自分も本当は10月のプールに飛び込みたいし、授業中に正々堂々教室から出ていきたい。
常識外れな行動を取って虚しさや息苦しさ、閉塞感から逃げ出したい。
だけどそんな勇気はない。
そんな自分には到底できやしないと思っていることを君は簡単そうに行動に移す。
そして、君は青い空が眩しい屋上で耳に手をやり何かの音を聴いている。
何かを聴いているということは聴きたくない何かがあるのだろうという逆説的な歌詞が文学的で感動する。
君が聴きたくない(見たくない)ものは現実か。
君が聴いていたのはタイトルにある通り、「風の音」なのだろうが、それは何の言い換えなのだろうか。
この楽曲の主人公である僕は君に憧れている。
君が聴いているその風の音を僕も聴きたい。
君には聴こえている風の音が僕には聴こえない。
その違いとは何か。
それは常識からはみ出せる者と諦めて何もしない者の差なのだろう。
つまりは、主体性があるかどうか。
ニーチェ哲学でいう「超人」かどうかがその分かれ道なのかもしれない。
歌詞的には君は成功者だが、普通に考えば落伍者である。
僕は君に憧れていると同時にどこか可哀想に思っていると思う。
結局人間は、学校とか社会とか常識のような構造、システムには抗えないのかも知れない。
君が学校に馴染めないのは、自然の摂理という自分ではどうしようもないことかもしれない。
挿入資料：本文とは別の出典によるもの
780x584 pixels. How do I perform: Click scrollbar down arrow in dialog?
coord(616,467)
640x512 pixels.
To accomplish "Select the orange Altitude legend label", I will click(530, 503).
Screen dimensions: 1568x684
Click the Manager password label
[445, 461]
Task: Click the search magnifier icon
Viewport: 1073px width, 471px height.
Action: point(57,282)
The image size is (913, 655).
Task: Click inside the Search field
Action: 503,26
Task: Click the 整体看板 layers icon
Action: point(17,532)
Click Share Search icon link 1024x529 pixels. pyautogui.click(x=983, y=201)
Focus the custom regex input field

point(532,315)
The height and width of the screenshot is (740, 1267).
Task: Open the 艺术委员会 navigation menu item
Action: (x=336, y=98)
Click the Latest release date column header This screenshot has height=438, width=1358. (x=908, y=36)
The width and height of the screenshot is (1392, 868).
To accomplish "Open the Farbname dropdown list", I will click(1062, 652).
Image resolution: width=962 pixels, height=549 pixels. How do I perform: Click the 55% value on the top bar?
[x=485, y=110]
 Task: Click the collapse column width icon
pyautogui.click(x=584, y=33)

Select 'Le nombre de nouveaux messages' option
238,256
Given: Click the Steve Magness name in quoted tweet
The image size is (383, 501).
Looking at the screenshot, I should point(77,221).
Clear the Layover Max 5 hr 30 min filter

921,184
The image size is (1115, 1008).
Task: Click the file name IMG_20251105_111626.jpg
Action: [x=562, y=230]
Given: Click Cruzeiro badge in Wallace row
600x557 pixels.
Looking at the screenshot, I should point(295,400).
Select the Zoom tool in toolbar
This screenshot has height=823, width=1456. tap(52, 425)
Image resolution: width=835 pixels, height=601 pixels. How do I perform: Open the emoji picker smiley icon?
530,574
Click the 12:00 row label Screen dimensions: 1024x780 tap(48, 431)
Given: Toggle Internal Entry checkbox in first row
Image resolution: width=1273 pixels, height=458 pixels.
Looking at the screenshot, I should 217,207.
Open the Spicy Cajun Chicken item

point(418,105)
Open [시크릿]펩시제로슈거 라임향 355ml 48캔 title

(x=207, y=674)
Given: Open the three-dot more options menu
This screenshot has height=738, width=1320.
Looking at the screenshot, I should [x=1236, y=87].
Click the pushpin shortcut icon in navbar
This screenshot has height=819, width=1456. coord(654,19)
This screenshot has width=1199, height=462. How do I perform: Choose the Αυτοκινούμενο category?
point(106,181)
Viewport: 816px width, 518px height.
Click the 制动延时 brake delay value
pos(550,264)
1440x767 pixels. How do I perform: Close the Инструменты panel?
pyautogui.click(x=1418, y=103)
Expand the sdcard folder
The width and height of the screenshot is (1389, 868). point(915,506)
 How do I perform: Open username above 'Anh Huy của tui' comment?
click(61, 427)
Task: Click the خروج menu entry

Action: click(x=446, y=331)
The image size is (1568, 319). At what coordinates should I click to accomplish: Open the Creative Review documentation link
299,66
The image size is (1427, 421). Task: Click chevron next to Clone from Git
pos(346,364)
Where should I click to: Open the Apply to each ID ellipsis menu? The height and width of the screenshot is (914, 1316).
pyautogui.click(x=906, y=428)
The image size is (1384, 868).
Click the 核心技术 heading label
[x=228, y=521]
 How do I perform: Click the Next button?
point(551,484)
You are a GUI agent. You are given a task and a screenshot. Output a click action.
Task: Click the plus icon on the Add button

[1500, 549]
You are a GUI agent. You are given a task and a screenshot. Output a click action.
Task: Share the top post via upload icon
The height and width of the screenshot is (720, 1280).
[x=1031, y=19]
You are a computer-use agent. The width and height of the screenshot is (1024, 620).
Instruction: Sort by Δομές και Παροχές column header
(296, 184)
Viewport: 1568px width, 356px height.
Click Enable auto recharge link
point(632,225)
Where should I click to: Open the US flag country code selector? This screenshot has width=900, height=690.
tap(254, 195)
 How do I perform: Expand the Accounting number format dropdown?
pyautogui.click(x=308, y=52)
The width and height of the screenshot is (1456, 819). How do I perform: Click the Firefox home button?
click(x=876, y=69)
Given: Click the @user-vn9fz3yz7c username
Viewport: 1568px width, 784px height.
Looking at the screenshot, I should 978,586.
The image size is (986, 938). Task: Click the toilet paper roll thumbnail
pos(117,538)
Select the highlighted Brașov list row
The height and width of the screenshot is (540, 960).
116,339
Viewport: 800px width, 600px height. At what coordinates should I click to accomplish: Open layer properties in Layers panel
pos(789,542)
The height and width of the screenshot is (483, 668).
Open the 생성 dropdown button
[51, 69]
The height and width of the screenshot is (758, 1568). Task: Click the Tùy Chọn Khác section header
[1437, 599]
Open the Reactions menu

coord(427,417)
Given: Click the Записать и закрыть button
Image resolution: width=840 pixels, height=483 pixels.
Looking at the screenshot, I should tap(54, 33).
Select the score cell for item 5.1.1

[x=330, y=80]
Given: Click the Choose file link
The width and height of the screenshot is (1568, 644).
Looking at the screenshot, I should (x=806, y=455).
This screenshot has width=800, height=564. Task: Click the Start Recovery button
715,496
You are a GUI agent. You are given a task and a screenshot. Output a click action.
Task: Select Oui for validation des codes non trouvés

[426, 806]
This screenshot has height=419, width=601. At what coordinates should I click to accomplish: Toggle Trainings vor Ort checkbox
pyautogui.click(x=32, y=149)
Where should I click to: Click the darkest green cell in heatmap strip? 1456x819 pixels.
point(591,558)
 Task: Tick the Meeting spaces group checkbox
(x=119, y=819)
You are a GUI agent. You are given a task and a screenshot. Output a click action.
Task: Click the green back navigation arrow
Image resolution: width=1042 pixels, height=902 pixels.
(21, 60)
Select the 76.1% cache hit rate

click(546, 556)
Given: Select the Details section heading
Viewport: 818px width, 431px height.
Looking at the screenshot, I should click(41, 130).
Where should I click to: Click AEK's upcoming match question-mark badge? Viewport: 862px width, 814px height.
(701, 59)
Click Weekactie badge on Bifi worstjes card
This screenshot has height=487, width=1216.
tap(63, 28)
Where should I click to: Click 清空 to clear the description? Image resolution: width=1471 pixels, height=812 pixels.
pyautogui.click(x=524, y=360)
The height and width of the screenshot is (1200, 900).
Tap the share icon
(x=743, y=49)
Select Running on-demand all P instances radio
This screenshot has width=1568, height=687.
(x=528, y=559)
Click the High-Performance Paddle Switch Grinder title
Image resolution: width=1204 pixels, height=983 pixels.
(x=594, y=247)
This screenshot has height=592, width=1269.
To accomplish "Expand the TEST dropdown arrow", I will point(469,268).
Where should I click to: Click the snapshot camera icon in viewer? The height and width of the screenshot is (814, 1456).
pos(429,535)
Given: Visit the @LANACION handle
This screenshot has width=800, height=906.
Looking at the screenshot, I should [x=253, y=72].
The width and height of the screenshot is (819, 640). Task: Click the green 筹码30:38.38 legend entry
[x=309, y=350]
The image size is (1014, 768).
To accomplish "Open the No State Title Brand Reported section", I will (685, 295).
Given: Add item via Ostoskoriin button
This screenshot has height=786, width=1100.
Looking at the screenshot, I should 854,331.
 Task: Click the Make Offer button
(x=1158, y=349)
でも、そこから抜け出したいと思うことは、合っているとか間違っているとかではなく青春という独特でキラキラとしたもう2度と戻る事のできない時間には必要なことだと思うし、どこまでも傍観者でその他大勢の中にいる「僕」には「君」は眩しすぎる。
「風の音」とは若さ、つまりは「青春」だ。